Task statement. Reproduce the text lines of every item word for word, leaving out the pictures.

Document and screenshot pointing items.
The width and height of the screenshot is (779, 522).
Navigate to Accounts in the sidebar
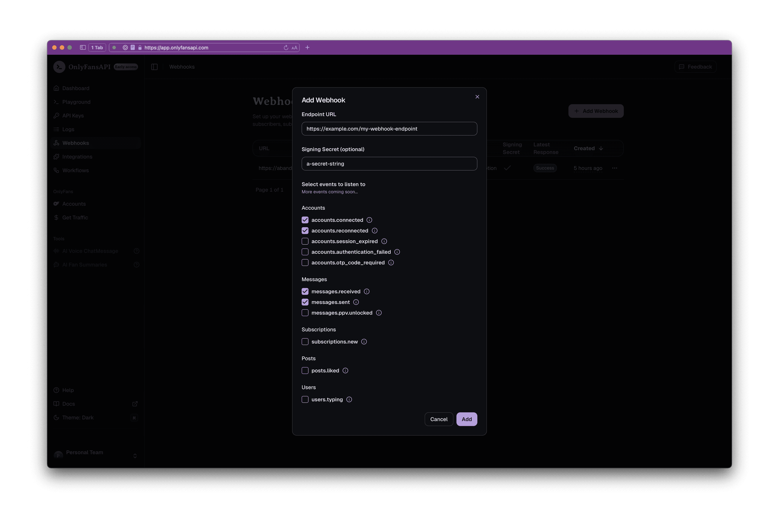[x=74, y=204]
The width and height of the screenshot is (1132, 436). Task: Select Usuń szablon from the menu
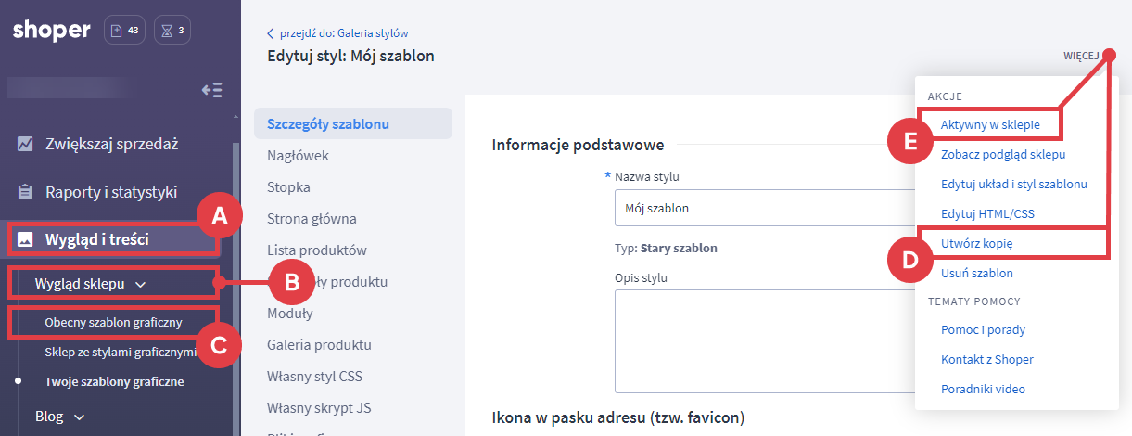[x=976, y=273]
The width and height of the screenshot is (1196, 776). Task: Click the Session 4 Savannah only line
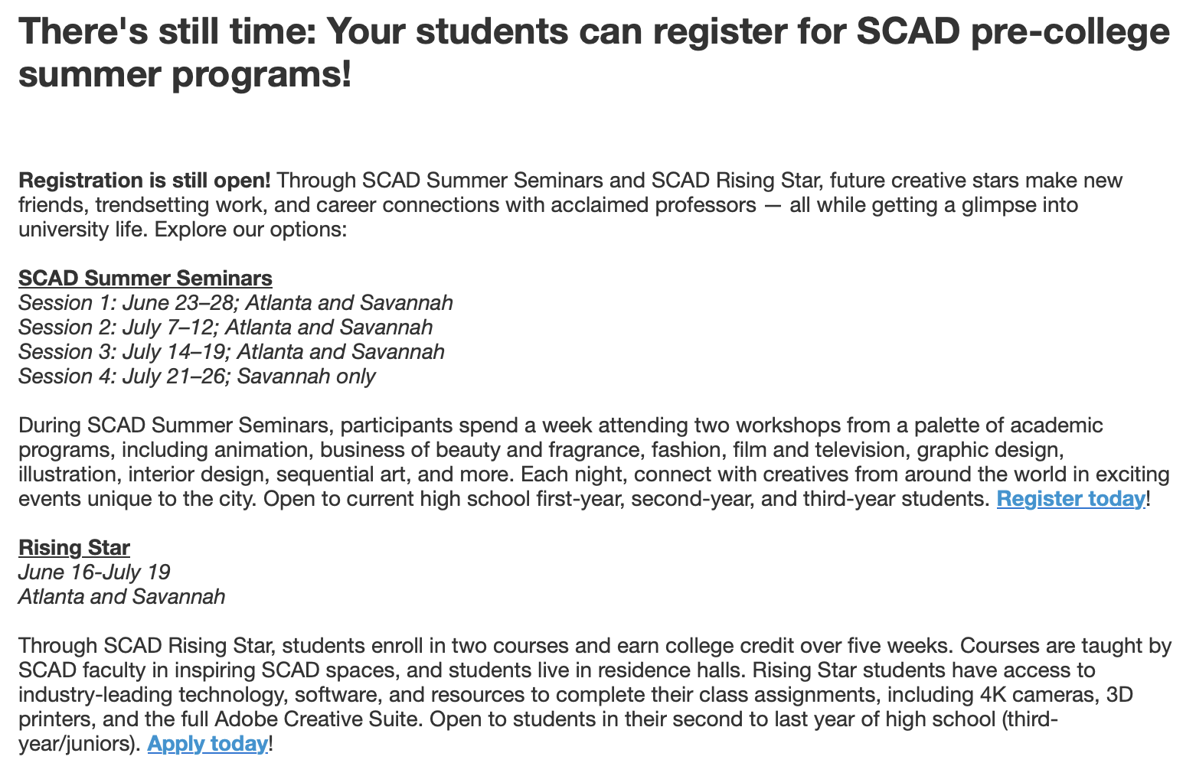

Expected answer.
The width and height of the screenshot is (779, 522).
Navigate to Accounts in the sidebar
[x=74, y=204]
The width and height of the screenshot is (1132, 436). Task: Select Usuń szablon from the menu
[x=976, y=273]
The width and height of the screenshot is (1196, 776). Task: Click the Session 4 Savannah only line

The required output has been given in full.